Stored items:
>>
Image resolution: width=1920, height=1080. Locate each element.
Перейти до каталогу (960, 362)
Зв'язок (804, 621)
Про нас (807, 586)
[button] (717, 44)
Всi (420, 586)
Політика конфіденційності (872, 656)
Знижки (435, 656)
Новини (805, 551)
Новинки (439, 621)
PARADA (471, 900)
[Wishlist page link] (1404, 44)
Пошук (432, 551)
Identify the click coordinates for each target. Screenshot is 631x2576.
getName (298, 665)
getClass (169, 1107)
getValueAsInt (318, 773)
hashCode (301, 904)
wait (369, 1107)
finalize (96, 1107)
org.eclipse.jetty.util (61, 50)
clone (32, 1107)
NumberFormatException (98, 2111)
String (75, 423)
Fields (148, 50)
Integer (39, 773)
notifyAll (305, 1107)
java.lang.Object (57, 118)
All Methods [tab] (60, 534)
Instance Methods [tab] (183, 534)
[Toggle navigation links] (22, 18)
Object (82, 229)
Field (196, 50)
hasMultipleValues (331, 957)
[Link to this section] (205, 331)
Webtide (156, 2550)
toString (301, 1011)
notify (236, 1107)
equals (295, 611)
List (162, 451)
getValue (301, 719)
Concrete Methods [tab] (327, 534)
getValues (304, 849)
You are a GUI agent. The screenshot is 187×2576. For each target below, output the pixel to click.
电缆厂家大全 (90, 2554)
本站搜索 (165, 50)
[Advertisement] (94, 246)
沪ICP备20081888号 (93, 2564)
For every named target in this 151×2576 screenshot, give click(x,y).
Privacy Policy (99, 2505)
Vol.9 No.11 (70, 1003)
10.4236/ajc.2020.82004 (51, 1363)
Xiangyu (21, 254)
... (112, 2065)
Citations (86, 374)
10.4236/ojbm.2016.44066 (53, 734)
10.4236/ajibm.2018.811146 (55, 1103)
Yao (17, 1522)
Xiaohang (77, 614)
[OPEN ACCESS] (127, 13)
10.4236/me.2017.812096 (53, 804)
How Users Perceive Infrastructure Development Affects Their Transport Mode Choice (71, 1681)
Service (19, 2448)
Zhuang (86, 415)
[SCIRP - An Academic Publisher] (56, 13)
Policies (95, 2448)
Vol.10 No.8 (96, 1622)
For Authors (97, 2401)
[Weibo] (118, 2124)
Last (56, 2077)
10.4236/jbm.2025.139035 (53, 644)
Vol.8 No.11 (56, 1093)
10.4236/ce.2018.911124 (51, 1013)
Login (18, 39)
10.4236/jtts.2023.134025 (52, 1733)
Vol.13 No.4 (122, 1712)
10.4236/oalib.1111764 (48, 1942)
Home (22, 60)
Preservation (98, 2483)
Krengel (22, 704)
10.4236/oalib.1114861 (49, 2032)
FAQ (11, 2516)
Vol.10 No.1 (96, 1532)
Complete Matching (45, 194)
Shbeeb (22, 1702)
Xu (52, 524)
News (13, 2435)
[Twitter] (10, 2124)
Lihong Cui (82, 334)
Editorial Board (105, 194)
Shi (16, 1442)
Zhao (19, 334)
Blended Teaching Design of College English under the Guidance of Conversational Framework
<<
Exercise.
The word "this" appears in some lines of the data. Copy every one of those lines.

Result below.
[Link to this section] (205, 331)
For every named target in this 151×2576 screenshot, give click(x,y).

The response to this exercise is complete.